Description of the task
Will you quote all of the entries, word for word?

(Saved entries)
::::::::::
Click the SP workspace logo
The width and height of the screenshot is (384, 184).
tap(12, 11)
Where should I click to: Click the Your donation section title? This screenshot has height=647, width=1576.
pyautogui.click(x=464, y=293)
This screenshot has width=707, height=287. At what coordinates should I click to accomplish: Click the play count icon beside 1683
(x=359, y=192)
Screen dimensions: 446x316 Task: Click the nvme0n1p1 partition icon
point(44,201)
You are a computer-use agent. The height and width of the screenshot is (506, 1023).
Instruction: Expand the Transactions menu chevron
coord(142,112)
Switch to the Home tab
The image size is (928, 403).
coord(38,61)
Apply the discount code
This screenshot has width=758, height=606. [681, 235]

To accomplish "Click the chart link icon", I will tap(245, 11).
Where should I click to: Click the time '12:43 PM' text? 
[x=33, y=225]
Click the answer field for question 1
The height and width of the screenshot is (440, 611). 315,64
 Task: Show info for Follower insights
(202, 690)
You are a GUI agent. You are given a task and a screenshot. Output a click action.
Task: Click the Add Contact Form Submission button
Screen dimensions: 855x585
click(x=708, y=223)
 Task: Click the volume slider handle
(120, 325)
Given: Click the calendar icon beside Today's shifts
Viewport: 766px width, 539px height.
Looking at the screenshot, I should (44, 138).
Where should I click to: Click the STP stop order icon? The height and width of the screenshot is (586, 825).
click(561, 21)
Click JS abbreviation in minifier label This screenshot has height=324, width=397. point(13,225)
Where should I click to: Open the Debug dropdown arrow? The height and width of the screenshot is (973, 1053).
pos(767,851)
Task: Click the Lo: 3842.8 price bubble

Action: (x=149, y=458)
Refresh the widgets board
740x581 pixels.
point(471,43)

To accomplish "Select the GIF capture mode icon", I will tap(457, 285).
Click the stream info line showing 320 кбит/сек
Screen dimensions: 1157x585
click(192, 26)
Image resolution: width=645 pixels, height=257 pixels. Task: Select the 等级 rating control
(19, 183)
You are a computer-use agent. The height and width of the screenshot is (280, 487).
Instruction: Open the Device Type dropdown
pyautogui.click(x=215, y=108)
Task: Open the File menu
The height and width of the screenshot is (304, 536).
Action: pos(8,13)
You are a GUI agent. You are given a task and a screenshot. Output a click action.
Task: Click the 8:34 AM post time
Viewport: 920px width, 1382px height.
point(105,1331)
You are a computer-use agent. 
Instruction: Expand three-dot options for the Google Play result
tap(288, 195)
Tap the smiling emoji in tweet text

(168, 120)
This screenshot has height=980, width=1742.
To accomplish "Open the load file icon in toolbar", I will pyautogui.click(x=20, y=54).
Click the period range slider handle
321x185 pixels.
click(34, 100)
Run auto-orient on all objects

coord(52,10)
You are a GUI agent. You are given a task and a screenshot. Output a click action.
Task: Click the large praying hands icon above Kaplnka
::::::::::
Answer space
Click the SP workspace logo
The width and height of the screenshot is (384, 184).
tap(12, 11)
Where should I click to: Click the Your donation section title? This screenshot has height=647, width=1576.
pyautogui.click(x=464, y=293)
This screenshot has width=707, height=287. At what coordinates should I click to accomplish: Click the play count icon beside 1683
(x=359, y=192)
Screen dimensions: 446x316 Task: Click the nvme0n1p1 partition icon
point(44,201)
You are a computer-use agent. The height and width of the screenshot is (506, 1023).
Instruction: Expand the Transactions menu chevron
coord(142,112)
Switch to the Home tab
The image size is (928, 403).
coord(38,61)
Apply the discount code
This screenshot has width=758, height=606. [681, 235]

To accomplish "Click the chart link icon", I will tap(245, 11).
Where should I click to: Click the time '12:43 PM' text? 
[x=33, y=225]
Click the answer field for question 1
The height and width of the screenshot is (440, 611). 315,64
 Task: Show info for Follower insights
(202, 690)
You are a GUI agent. You are given a task and a screenshot. Output a click action.
Task: Click the Add Contact Form Submission button
Screen dimensions: 855x585
click(x=708, y=223)
 Task: Click the volume slider handle
(120, 325)
Given: Click the calendar icon beside Today's shifts
Viewport: 766px width, 539px height.
Looking at the screenshot, I should (44, 138).
Where should I click to: Click the STP stop order icon? The height and width of the screenshot is (586, 825).
click(561, 21)
Click JS abbreviation in minifier label This screenshot has height=324, width=397. point(13,225)
Where should I click to: Open the Debug dropdown arrow? The height and width of the screenshot is (973, 1053).
pos(767,851)
Task: Click the Lo: 3842.8 price bubble

Action: (x=149, y=458)
Refresh the widgets board
740x581 pixels.
point(471,43)

To accomplish "Select the GIF capture mode icon", I will tap(457, 285).
Click the stream info line showing 320 кбит/сек
Screen dimensions: 1157x585
click(192, 26)
Image resolution: width=645 pixels, height=257 pixels. Task: Select the 等级 rating control
(19, 183)
You are a computer-use agent. The height and width of the screenshot is (280, 487).
Instruction: Open the Device Type dropdown
pyautogui.click(x=215, y=108)
Task: Open the File menu
The height and width of the screenshot is (304, 536).
Action: pos(8,13)
You are a GUI agent. You are given a task and a screenshot. Output a click action.
Task: Click the 8:34 AM post time
Viewport: 920px width, 1382px height.
point(105,1331)
You are a computer-use agent. 
Instruction: Expand three-dot options for the Google Play result
tap(288, 195)
Tap the smiling emoji in tweet text

(168, 120)
This screenshot has height=980, width=1742.
To accomplish "Open the load file icon in toolbar", I will pyautogui.click(x=20, y=54).
Click the period range slider handle
321x185 pixels.
click(34, 100)
Run auto-orient on all objects

coord(52,10)
You are a GUI agent. You are given a task and a screenshot. Output a click action.
Task: Click the large praying hands icon above Kaplnka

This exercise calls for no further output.